La banque centrale suédoise envisage une baisse de ses taux de dépôt en territoire négatif et des interventions sur le marché des changes

La banque centrale suédoise (Riksbank) renforce son discours accommodant. Les minutes de sa dernière réunion du 15 décembre dernier montrent que, malgré l'espoir d’une reprise progressive de l’activité, la baisse des anticipations d’inflation sous l’objectif de 2% visé l’a conduite à repousser le début de son processus de normalisation monétaire au second semestre 2016.

Dans ce contexte, la Riksbank, qui avait déjà abaissé son taux directeur à zéro en octobre dernier, envisage désormais de repousser une nouvelle fois sa première hausse de taux et ajoute qu’elle prépare d’autres mesures non conventionnelles qui, si elles s’avéraient nécessaires, pourraient même être présentées dès sa prochaine réunion avec un effet immédiat. Celles-ci sont de deux ordres: une baisse des taux de dépôt en territoire négatif et des interventions sur le marché des changes.

Dans un contexte désinflationniste en Europe de forte baisse des prix du pétrole, l’inflation en Suède est tombée à 0,2% en novembre. En outre, à l’instar des pays de la zone euro, le point mort des obligations indexées suédoises à 10 ans a chuté de 67 pb depuis le début du mois d’octobre dernier pour tomber à 0,98% hier, passant ainsi sous le seuil symbolique de 1% pour la première fois depuis le mois de janvier 2009. Or, «un nouvel assouplissement monétaire de la BCE cumulé avec la montée des pressions désinflationnistes devrait mettre une pression à la hausse sur la couronne suédoise (SEK) et ainsi entraîner un risque à la baisse sur les projections d’inflation de la Riksbank», alerte Barclays.

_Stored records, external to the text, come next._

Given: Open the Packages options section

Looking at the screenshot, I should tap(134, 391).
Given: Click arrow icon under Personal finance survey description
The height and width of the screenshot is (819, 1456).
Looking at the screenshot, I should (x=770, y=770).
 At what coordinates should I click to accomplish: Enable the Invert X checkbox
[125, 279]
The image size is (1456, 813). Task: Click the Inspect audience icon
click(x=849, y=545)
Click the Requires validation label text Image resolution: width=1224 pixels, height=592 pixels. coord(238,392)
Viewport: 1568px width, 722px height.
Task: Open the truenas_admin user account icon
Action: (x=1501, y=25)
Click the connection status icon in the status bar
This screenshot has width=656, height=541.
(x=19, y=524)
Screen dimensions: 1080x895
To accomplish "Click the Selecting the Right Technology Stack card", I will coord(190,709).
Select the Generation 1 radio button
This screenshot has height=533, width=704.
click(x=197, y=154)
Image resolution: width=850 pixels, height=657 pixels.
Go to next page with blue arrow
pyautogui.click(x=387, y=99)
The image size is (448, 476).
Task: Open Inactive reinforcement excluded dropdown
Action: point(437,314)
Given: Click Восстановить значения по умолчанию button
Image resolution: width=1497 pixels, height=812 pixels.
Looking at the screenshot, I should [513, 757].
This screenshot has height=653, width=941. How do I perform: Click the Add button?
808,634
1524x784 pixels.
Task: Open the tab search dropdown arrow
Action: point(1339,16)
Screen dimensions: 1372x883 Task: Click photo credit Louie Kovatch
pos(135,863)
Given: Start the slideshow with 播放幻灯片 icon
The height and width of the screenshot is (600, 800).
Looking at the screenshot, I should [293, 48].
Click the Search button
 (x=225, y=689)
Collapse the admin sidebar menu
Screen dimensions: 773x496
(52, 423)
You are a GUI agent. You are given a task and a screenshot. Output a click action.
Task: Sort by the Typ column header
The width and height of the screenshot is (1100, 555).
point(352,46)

Depuis un an, l’écart entre le rendement à 2 ans des obligations suédoises et celui du Schatz allemand s’est écarté de 75 pb, avec une dépréciation de la devise contre euro de 6,5%. La couronne a gagné 1,5% contre la monnaie unique depuis vendredi dernier, après les déclarations de Mario Draghi renforçant les anticipations d’une annonce de rachats d’obligations souveraines par la BCE dès le 22 janvier. La SEK a parallèlement continué de se déprécier de 1,8% en une semaine contre dollar et de 25% sur un an, sous l’impulsion d’une compression des spreads 2 ans de 130 pb.

«La SEK devrait rester vulnérable face au dollar mais probablement pas face à l’euro à moins que la Riksbank ne s’embarque dans une politique de type QE», estime BNP Paribas.